The survey was carried out in conjunction with Oral-B’s most technologically advanced toothbrush - the Oral-B Triumph with Smart Guide. This brush is embedded with microchips which track how consumers are brushing and sends a signal wirelessly to the remote control display which provides while-you-brush real-time feedback.
The December 2011 Perceptive Omnibus surveyed 1,000 New Zealanders online using a nationwide sampling framework, the results were then weighted to Statistics New Zealand census gender, age and location data.
About Dr Hisham Abdalla
Dr Hisham Abdalla is an Auckland based dentist.
Dr Abdalla is an invited Associate Professor at Cagliari University in Sardinia, Italy and an affiliate member of the American Dental Association. He is an internationally respected Speaker, Author and Educator in the fields of Laser dentistry, Minimally Invasive preventative dentistry, High-tech dentistry, CEREC and Cosmetic dentistry. He is the accredited course provider and examiner for The Queensland University Laser Certification program.

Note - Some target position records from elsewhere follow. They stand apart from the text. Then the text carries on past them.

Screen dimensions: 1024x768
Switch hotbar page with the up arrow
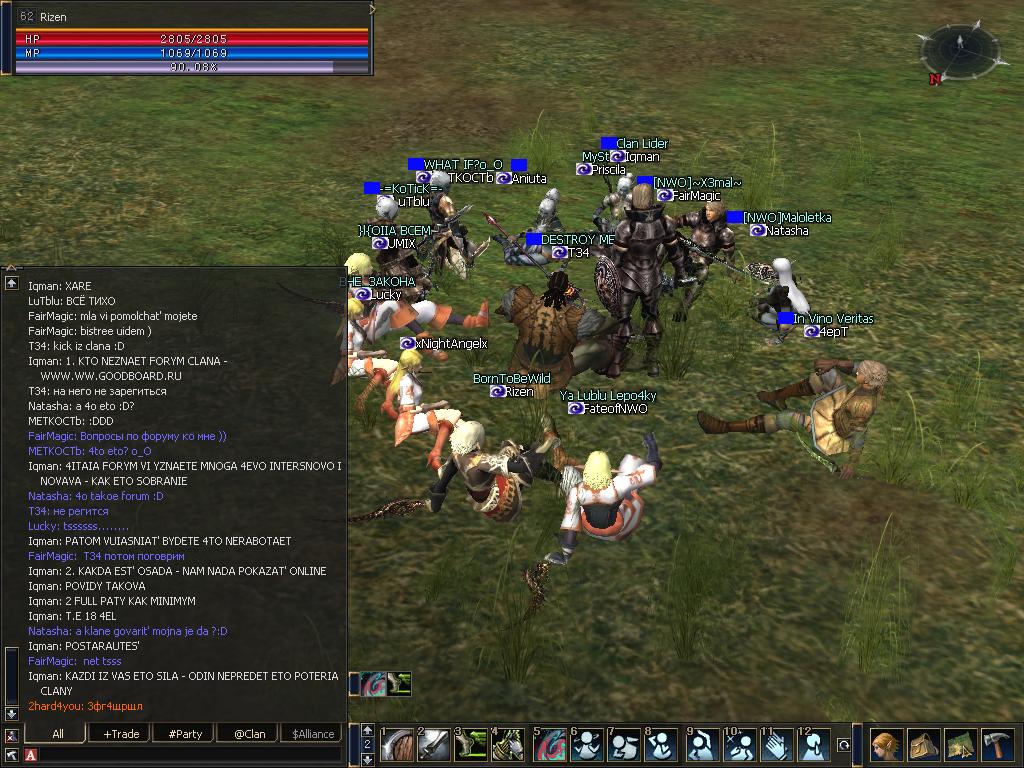[x=367, y=730]
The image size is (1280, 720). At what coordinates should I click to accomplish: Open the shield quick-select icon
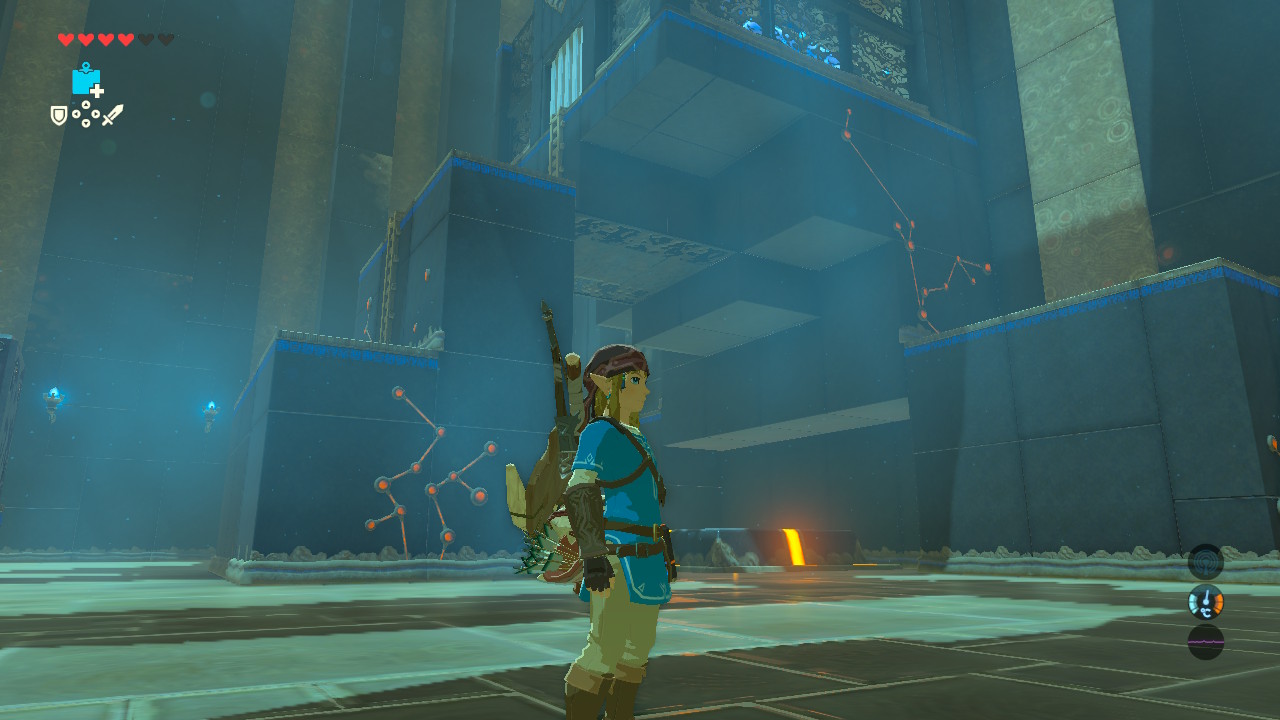point(59,116)
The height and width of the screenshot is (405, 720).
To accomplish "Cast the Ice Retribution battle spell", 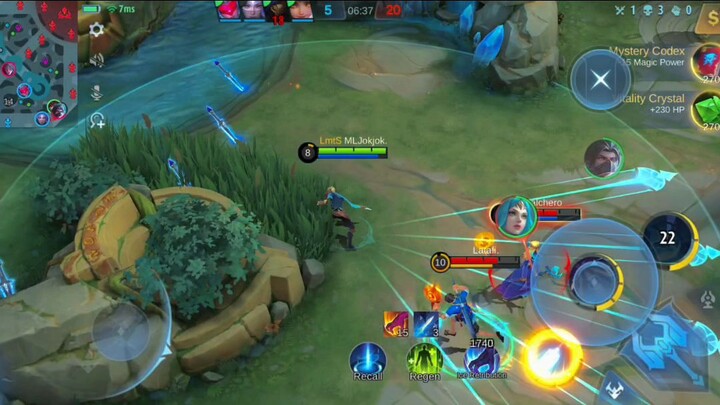I will pos(482,360).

Dr Abdalla is known for his pioneering ideas, strong motivation and passion for research and knowledge. He was nominated by his colleagues at the Auckland Dental Association for NZDA Young Dentist of the Year in 2005. A year later in 2006 he represented New Zealand as a finalist at the Royal Australasian College of Dental Surgeons Young Lecturer of the Year Award. Other honours include a Fellowship and Diplomat status from the World Congress of Minimally Invasive Dentistry. He served as a past Directors Board member of the organisation in the USA.
He is a Founding member of the NZ Academy of Cosmetic Dentistry, founding member and past Vice president of the NZ Institute of Minimal Intervention Dentistry, Fellow of the World Clinical Laser Institute, member of the Auckland and New Zealand Dental Associations.
Dr Abdalla graduated with honours from Charles University in Prague with a Medical University Doctor of Stomatology (dentistry).